To Post or Not To Post… The College Decision
My second and last child just went through the college decision process and has made her transition to her school of choice. Going through this as a mother compared to my more frequent vantage point as a therapist, I was more acutely aware of all the subtle factors influencing her choice: major, location, weather, friends’ opinions, social scene, prestige, grants and Greek life. My daughter had some great choices, and some disappointments as well. I encouraged her to find the right path for HER, not anyone else. I encouraged her to pick the college that feels right for HER, not the one with the best reputation. But to be frank, despite my worries about influences and managing all of the new social and academic responsibilities, I do believe she will find her way anywhere. Not because of the school she chooses, but because she is resilient.
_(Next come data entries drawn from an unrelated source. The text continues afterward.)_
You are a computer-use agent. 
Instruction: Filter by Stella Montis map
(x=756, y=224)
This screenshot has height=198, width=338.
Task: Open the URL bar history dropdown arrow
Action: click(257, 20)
As a therapist, I’ve seen many clients feel unnecessary pressure to attend a parent’s alma mater or pick a particular school because of reputation, rather than a program that matches their goals. I’ve worked with a valedictorian that didn’t get into her school of choice and was disappointed for having to attend a school that most local students dream of attending. I’ve worked with well-performing students that attend a reputable school, only to have to go on medical leave due to stress and return home to prioritize mental health challenges. These kids recalibrate and end up on a path that is successful for them.
I did not post a photo of my kid with a “college of choice” sweatshirt at decision time. With posts, I end up feeling that I’m contributing to overly simplistic comparisons and a whittling down of what is a complex amalgamation of many beautiful and difficult decisions for each student. No college name or reputation will make or break my daughter or my son. No college name or reputation really made or broke any of my clients. Sure, some students will be judged for declining one school over another, but each student, given the opportunity, time and struggle to make the choice without pressure, builds confidence. It is a privilege and important developmental step to make a decision for your transition to adulthood, whether that be a gap year, local college, study abroad or trade school.
When my daughter or son post about their college choices, I’ll be first in line to hit that ‘like’ button and make an encouraging comment. I will be liking THEIR choices. I encourage all of us adults to offer support for our students learning resilience in this next step.